**EXERCISE INSTRUCTIONS**
Please express the rows from the line with "Image resolution: width=525" up to and including the line with "Action: click(x=280, y=435)" as a two-column CSV with the headers instruction and click. Give one line for each row, with its text and its answer each in a quoted field and line breaks turned into spaces.

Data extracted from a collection
>>>
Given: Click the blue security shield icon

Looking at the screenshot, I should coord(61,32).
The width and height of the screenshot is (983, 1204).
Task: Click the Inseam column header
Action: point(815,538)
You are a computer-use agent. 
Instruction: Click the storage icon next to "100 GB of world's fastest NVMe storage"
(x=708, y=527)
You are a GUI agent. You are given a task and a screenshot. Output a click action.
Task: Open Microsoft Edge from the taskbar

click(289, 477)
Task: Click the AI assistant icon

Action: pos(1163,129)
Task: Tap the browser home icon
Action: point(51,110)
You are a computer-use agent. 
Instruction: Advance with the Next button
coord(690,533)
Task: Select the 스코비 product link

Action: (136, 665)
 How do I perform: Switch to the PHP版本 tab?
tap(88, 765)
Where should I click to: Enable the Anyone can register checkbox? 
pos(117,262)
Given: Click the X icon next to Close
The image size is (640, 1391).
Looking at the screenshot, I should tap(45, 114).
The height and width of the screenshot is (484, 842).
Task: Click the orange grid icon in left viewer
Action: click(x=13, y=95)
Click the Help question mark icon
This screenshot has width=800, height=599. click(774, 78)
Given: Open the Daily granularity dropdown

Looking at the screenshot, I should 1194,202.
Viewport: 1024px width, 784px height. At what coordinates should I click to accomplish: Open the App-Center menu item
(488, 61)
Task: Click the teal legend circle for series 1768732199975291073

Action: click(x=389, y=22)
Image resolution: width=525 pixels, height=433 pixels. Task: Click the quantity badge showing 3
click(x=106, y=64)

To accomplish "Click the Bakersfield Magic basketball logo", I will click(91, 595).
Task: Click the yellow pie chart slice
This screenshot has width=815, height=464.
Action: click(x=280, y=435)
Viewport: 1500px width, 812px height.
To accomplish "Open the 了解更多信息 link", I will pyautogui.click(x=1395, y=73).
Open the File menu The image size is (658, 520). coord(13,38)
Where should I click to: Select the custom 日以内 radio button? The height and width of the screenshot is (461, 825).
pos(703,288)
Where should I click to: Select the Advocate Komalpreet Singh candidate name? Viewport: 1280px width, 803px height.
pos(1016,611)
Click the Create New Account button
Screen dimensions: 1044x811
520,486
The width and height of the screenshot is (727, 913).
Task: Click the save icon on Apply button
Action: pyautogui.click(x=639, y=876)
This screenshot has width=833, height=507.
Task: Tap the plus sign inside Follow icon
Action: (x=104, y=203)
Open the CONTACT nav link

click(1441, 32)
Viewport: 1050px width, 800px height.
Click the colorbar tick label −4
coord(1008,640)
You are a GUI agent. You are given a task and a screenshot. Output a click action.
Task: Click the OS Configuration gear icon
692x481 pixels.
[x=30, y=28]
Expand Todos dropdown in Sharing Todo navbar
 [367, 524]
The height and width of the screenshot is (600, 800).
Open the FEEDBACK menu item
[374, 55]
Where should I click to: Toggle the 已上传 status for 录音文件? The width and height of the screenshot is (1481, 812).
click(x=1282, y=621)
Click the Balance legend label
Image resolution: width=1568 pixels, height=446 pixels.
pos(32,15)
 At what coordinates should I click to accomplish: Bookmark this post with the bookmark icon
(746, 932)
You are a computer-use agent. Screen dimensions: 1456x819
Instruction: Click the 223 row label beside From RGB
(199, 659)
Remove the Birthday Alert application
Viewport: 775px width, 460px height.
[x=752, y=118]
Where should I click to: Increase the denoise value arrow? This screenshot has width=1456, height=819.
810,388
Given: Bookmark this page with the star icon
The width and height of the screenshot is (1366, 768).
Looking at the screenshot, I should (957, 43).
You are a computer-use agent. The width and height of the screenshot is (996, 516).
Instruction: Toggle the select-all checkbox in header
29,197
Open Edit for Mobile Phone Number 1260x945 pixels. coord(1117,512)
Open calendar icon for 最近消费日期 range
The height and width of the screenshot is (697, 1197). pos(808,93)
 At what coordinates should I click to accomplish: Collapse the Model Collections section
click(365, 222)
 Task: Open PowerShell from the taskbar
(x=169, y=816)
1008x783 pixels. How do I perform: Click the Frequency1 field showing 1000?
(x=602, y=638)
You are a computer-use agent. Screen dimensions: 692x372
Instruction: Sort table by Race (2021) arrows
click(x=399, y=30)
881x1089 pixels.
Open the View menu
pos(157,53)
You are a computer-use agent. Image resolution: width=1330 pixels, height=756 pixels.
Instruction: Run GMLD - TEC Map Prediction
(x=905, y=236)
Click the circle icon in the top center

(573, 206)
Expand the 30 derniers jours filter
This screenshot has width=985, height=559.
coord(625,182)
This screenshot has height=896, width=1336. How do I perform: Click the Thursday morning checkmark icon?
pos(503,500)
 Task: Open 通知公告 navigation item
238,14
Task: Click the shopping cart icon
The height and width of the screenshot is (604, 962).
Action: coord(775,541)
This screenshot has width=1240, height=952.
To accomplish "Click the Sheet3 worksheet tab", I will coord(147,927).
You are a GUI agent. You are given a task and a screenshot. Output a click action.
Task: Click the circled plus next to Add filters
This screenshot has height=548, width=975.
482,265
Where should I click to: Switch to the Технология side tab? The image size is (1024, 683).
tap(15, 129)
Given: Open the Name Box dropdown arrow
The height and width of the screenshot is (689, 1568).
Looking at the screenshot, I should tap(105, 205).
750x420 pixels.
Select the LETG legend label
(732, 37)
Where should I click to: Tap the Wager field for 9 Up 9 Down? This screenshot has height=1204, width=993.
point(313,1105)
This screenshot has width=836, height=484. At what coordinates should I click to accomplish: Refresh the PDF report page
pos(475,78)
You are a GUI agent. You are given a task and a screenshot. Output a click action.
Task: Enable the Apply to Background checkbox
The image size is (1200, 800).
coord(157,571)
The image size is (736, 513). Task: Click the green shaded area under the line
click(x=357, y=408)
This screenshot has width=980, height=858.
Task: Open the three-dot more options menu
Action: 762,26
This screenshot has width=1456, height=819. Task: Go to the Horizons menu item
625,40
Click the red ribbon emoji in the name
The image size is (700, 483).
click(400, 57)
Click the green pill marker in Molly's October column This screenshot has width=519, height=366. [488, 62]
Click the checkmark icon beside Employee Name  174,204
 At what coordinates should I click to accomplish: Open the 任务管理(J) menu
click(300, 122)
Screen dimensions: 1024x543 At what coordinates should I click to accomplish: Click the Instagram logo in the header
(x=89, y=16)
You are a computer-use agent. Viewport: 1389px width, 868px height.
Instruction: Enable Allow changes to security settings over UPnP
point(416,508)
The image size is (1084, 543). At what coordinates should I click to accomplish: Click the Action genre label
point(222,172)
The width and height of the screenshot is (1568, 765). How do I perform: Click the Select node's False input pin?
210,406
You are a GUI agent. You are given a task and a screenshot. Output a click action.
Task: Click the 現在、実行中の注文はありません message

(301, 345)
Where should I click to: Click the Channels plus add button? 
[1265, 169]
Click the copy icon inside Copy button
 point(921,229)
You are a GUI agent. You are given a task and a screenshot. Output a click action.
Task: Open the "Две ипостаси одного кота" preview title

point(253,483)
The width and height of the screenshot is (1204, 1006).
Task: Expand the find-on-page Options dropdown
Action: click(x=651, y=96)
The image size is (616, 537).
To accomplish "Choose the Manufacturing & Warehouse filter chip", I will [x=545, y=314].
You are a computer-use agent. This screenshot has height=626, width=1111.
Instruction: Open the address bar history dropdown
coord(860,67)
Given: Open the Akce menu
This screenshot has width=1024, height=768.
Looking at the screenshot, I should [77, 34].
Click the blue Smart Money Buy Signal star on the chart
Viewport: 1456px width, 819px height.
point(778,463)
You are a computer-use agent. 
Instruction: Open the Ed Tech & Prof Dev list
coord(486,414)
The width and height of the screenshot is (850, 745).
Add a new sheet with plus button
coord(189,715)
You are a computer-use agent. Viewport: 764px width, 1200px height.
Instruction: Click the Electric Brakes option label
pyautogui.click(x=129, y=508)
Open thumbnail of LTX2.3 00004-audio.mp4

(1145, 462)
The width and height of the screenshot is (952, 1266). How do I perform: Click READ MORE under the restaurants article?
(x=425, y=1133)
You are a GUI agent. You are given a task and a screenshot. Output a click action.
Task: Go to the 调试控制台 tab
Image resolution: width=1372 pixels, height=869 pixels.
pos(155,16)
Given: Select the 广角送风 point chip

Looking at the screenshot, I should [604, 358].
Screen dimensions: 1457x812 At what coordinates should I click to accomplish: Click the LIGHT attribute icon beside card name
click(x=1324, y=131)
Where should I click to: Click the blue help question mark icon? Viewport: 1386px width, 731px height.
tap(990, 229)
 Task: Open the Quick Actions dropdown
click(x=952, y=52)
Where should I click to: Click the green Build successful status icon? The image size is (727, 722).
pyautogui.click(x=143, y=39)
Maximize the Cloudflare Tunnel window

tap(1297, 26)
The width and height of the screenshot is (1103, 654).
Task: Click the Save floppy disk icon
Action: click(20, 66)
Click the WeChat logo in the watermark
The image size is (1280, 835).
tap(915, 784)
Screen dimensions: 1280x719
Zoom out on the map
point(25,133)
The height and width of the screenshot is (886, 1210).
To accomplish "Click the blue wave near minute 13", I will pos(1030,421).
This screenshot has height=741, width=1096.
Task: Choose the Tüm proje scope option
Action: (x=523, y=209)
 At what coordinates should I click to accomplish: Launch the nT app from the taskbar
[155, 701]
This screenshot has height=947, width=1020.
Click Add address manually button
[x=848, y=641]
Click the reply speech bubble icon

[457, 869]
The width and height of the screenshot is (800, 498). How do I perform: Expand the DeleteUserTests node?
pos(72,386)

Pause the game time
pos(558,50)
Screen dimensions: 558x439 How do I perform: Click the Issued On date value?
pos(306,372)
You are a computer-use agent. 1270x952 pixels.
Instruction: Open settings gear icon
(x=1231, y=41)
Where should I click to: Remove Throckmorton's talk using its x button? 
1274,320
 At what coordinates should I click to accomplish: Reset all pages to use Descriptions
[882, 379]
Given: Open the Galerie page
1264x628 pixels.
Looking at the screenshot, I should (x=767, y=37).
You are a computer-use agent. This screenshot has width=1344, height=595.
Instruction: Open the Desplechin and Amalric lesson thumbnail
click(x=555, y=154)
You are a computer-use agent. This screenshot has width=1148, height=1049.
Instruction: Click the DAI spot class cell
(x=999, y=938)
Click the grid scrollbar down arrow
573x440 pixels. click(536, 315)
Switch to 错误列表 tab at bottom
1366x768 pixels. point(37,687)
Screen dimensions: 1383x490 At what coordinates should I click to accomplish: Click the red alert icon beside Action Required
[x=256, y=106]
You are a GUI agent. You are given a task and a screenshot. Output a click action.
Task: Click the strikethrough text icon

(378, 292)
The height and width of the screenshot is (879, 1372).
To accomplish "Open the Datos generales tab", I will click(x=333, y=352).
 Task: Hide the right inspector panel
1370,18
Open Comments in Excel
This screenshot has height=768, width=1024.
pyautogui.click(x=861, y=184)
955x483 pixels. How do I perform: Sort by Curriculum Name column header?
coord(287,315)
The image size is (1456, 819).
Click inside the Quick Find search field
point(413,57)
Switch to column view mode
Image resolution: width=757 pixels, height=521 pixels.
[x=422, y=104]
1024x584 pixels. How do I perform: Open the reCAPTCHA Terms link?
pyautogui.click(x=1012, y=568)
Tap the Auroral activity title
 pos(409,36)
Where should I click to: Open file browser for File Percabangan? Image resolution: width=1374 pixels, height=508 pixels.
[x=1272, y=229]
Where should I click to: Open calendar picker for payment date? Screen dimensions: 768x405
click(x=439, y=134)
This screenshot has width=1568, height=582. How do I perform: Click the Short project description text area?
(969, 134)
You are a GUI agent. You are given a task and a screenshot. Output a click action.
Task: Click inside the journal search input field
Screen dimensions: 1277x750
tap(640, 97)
<<<
**REPLY**
instruction,click
"Image resolution: width=525 pixels, height=433 pixels. Task: Click the quantity badge showing 3","click(x=106, y=64)"
"To accomplish ""Click the Bakersfield Magic basketball logo"",","I will click(91, 595)."
"Task: Click the yellow pie chart slice This screenshot has width=815, height=464.","Action: click(x=280, y=435)"